Last week, in U.S. v. Newman, the U.S. Court of Appeals for the Second Circuit reversed the convictions of two hedge fund managers who had been found guilty of insider trading as “remote tippees” that is, for trading on confidential information that they had received only indirectly -- from other hedge fund managers who in turn had received that information from insiders at the companies whose stock they traded.

Newman’s central holding is that, in a criminal case, the Government must prove that the defendant “knew, or deliberately avoided knowing,” that a company insider’s improper disclosure of confidential information was made in exchange for a “personal benefit” to that insider. The Court of Appeals also held that the “personal benefit” to the insider cannot be simply vague goodwill, but “must be of some consequence.” These requirements are designed to ensure that insider trading convictions are not the result of trading on, for example, deliberate corporate “leaks” of normally confidential financial information (as was apparently the case in Newman), or purely inadvertent disclosures.

This decision could lead to the reversal of several prior convictions and guilty pleas, and will make it harder in the future for the Government to prove insider trading against “tippees” and especially “remote tippees” who do not deal directly with the original source of the information.

But three aspects of the Court’s decision suggest that its practical implications may be less sweeping than some have predicted.

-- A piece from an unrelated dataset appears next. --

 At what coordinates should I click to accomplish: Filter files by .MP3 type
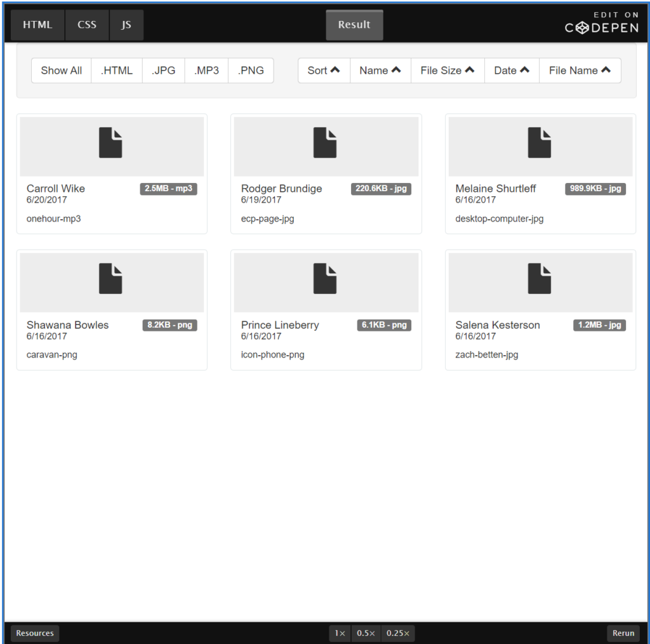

  • First, the Court’s notable reference to a “willful blindness” form of knowledge (“deliberately avoided knowing”) indicates that a remote tippee cannot avoid liability simply by choosing not to question the source of improper information. Legal and compliance personnel should be sensitive to this reference to willful blindness.
  • Second, when the Securities and Exchange Commission (SEC) charges a defendant with insider trading, the SEC needs to prove that the defendant acted only “recklessly,” rather than “willfully” in a criminal case. Since “recklessness” is easier to prove than the “willful blindness” form of willfulness discussed above, this distinction suggests that remote tippees may be susceptible to civil insider trading charges by the SEC, even if the U.S. Department of Justice chooses not to pursue them criminally.
  • Finally, the Newman decision presents the unusual and even perverse case where the remote tippees were prosecuted criminally even though the insiders who supposedly breached their duties by disclosing confidential information had not been “charged administratively, civilly, or criminally for insider trading or any other wrongdoing” -- as the Court of Appeals put it emphatically. Remote tippees should recognize the extraordinary nature of this fact pattern, which the Government and the SEC likely will avoid in the future.